Ha sido mi privilegio sellar a muchos jóvenes matrimonios en los altares de los templos.
Hay algunos que vienen indignamente a que se realice un matrimonio en el templo.
El sellamiento no se efectúa en ese momento debido a la indignidad.
Más adelante en la vida, si el arrepentimiento es completo y sincero, el sellamiento es validado por el Espíritu Santo de la Promesa.
En algunos casos, eso nunca sucede, y las parejas podrían despertarse en la eternidad para descubrir que sus vidas nunca las calificaron para el sellamiento.
En otros casos, he tenido el privilegio de efectuar sellamientos donde supe, por el Espíritu, que ese matrimonio en el templo era literalmente un sellamiento celestial, sellado por el Espíritu Santo de la Promesa.
El tema de las ordenanzas es tan amplio que podría llenar varios volúmenes.
En estas pocas páginas he tratado de compartir contigo la naturaleza sagrada de todas las ordenanzas.
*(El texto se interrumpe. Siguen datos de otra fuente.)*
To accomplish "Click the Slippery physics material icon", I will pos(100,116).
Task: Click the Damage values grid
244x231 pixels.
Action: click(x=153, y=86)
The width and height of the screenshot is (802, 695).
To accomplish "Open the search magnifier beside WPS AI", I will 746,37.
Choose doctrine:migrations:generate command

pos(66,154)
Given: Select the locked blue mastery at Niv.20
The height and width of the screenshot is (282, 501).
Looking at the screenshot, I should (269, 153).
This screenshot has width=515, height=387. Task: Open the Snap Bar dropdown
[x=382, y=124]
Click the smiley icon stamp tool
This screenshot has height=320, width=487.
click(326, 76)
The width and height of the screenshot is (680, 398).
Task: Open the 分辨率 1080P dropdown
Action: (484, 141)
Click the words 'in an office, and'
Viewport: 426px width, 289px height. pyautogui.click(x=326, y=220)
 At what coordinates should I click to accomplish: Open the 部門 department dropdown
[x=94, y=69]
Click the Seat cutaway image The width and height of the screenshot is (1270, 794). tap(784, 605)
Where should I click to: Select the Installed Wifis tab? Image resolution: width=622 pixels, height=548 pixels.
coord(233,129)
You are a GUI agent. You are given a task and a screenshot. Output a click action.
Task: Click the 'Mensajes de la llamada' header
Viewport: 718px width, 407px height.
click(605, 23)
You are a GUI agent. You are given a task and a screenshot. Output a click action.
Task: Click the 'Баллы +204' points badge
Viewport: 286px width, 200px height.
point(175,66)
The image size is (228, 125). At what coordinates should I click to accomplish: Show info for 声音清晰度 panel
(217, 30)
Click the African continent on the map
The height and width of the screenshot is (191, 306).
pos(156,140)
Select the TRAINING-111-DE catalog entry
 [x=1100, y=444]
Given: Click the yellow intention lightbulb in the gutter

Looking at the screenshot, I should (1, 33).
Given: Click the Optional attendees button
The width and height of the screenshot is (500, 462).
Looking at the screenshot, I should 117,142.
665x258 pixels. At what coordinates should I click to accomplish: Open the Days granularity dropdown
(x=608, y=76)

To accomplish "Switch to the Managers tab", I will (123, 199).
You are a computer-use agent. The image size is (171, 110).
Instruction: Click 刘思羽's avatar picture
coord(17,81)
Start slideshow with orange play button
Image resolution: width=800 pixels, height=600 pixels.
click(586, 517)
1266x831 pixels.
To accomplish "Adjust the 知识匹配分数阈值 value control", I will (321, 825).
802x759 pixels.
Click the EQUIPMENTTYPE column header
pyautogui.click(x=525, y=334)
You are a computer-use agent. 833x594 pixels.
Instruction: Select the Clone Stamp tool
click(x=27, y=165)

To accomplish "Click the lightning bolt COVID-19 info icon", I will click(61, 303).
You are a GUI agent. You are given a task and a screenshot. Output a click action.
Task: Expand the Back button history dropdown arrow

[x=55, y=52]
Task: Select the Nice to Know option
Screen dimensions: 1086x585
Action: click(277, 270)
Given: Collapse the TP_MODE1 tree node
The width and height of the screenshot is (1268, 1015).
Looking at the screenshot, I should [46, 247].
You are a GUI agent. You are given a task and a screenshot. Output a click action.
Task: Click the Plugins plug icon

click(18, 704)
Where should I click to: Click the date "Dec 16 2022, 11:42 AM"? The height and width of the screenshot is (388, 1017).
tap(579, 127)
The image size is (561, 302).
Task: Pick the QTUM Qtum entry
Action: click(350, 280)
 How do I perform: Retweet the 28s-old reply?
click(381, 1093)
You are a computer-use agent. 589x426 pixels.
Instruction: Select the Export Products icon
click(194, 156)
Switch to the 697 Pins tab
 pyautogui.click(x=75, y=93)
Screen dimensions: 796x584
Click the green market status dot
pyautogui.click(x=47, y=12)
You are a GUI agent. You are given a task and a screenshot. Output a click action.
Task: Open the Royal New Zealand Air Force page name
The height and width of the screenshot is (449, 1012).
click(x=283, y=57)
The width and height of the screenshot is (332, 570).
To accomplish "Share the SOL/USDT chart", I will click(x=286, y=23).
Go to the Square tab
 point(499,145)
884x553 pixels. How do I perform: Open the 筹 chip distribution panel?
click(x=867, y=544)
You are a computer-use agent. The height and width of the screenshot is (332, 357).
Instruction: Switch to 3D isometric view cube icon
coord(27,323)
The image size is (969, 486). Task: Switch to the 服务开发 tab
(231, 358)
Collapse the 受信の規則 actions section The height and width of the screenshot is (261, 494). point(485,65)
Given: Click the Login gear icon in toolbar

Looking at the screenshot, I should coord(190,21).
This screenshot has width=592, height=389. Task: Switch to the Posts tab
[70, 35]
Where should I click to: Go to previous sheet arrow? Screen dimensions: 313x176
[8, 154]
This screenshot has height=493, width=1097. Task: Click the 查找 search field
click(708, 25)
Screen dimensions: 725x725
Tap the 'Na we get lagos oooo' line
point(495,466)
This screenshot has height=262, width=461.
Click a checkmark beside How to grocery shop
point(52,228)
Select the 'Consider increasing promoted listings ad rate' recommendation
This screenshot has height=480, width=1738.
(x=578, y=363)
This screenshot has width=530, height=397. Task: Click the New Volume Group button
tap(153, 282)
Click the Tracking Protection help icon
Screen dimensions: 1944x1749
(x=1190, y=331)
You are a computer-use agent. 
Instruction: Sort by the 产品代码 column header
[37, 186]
No deben tomarse a la ligera, sino que deben ser realizadas por agentes autorizados que tengan la debida autoridad.
Cada uno de nosotros debe esforzarse, con toda el alma, por guardar cada convenio que hacemos mediante estas ordenanzas.
Para ser exaltado, una persona debe ser bautizada y confirmada en la Iglesia de Jesucristo.
Toda alma debe recibir su investidura.
Todo varón debe recibir el Sacerdocio de Melquisedec.
Y un hombre y una mujer deben ser sellados en el nuevo y sempiterno convenio del matrimonio en el templo.
Todos deben vivir dignamente, guardar los mandamientos, servir a su prójimo y perseverar hasta el fin.
Estas bendiciones están disponibles para todos los que califiquen mediante su dignidad.
Ningún miembro justo de la Iglesia será privado de las ordenanzas que exaltan, siempre y cuando continúe dignamente hasta el fin.
Las ordenanzas pueden llevarse a cabo en esta vida o en la venidera, pero se llevarán a cabo.